Exercise prompt – Everything from the line containing "Task: Click the Color Option label field" to the end of the material, both ends included, should be repeated exactly; please give only those lines.
---- Extracted records
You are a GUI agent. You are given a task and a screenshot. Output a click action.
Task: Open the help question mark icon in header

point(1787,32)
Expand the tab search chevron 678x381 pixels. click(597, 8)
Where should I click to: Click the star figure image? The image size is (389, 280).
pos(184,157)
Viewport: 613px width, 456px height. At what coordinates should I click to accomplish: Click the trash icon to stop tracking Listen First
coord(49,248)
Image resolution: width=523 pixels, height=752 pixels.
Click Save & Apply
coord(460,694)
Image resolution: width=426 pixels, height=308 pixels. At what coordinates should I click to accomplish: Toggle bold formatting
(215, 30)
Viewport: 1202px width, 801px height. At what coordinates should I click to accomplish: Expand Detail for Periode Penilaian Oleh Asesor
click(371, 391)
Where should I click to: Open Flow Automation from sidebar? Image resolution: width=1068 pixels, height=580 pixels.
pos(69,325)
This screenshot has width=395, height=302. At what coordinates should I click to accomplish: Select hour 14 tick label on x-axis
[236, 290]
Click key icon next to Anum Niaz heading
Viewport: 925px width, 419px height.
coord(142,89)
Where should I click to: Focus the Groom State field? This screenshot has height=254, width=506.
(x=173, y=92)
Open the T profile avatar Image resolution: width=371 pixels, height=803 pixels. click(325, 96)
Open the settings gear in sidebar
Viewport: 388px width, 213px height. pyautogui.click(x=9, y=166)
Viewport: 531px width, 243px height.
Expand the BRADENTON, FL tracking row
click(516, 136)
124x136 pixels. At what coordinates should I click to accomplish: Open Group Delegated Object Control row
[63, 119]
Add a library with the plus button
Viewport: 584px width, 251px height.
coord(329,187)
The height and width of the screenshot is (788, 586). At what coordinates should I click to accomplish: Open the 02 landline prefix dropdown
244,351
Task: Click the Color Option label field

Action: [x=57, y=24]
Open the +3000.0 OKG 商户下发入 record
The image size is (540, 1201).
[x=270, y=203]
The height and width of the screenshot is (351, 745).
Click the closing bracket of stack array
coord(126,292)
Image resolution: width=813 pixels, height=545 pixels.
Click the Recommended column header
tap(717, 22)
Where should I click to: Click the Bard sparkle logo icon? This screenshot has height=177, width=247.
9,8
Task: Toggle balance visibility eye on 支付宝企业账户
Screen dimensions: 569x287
--------
Answer space –
Task: Click the Color Option label field

Action: [x=57, y=24]
Open the +3000.0 OKG 商户下发入 record
The image size is (540, 1201).
[x=270, y=203]
The height and width of the screenshot is (351, 745).
Click the closing bracket of stack array
coord(126,292)
Image resolution: width=813 pixels, height=545 pixels.
Click the Recommended column header
tap(717, 22)
Where should I click to: Click the Bard sparkle logo icon? This screenshot has height=177, width=247.
9,8
Task: Toggle balance visibility eye on 支付宝企业账户
Screen dimensions: 569x287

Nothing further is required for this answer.